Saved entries
----------------

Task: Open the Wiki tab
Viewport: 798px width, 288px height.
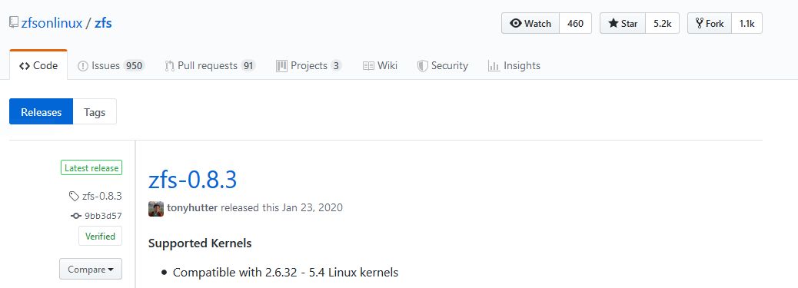Action: [380, 65]
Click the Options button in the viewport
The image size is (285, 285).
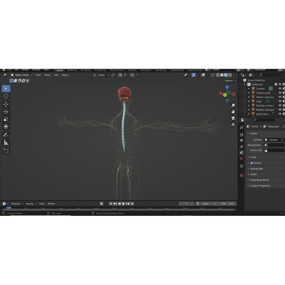229,80
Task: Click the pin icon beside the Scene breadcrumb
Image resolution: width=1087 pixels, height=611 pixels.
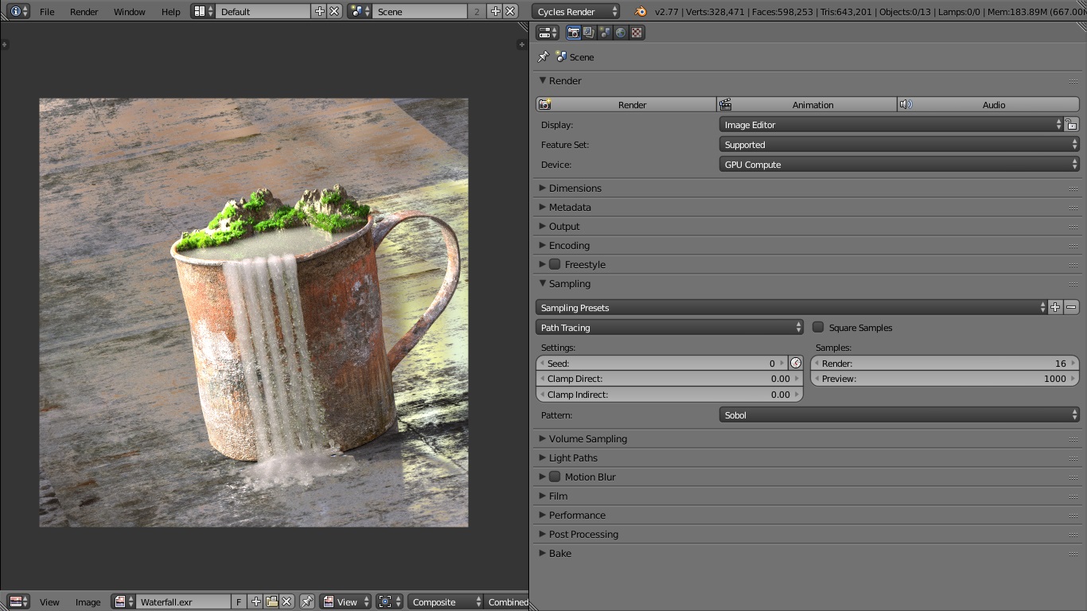Action: pyautogui.click(x=544, y=56)
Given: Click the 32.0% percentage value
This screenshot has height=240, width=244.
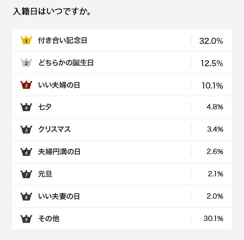Looking at the screenshot, I should (211, 41).
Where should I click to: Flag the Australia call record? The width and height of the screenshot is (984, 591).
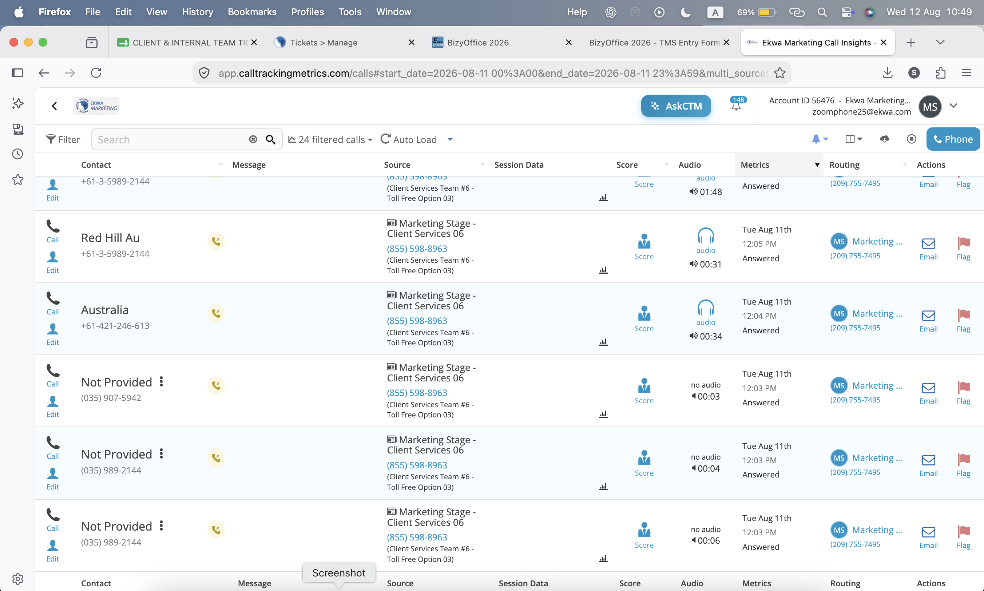click(x=963, y=321)
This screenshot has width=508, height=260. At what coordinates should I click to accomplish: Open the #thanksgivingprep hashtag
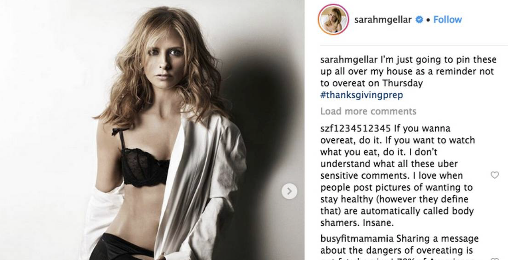[361, 95]

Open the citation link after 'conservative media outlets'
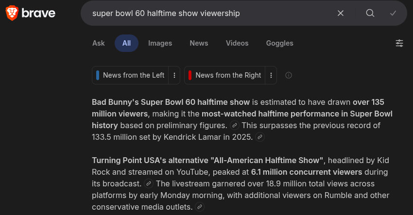tap(200, 207)
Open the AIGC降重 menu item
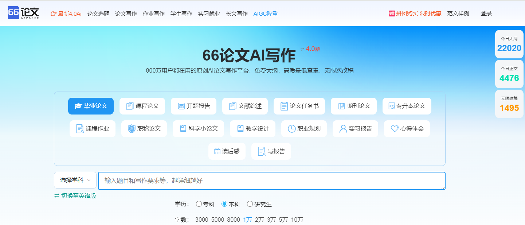Viewport: 525px width, 225px height. [266, 13]
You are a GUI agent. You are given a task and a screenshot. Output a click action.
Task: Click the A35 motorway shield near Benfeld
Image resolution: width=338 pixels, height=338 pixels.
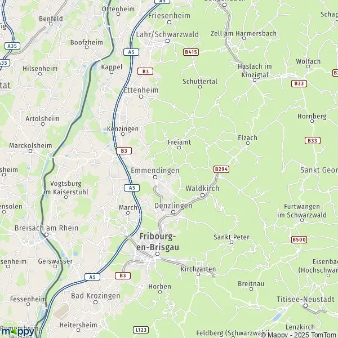click(x=12, y=46)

----------------

• Exercise goal: Extract all the entries word for word; omit any pictures.

• Exercise response:
Task: Open the Wiki tab
Viewport: 798px width, 288px height.
Action: [380, 65]
Click the Options button in the viewport
The image size is (285, 285).
229,80
Task: Click the pin icon beside the Scene breadcrumb
Image resolution: width=1087 pixels, height=611 pixels.
Action: pyautogui.click(x=544, y=56)
Given: Click the 32.0% percentage value
This screenshot has height=240, width=244.
Looking at the screenshot, I should (211, 41).
Where should I click to: Flag the Australia call record? The width and height of the screenshot is (984, 591).
click(x=963, y=321)
This screenshot has width=508, height=260. At what coordinates should I click to accomplish: Open the #thanksgivingprep hashtag
[361, 95]

Open the citation link after 'conservative media outlets'
tap(200, 207)
Open the AIGC降重 menu item
Viewport: 525px width, 225px height. [266, 13]
You are a GUI agent. You are given a task and a screenshot. Output a click action.
Task: Click the A35 motorway shield near Benfeld
Image resolution: width=338 pixels, height=338 pixels.
click(x=12, y=46)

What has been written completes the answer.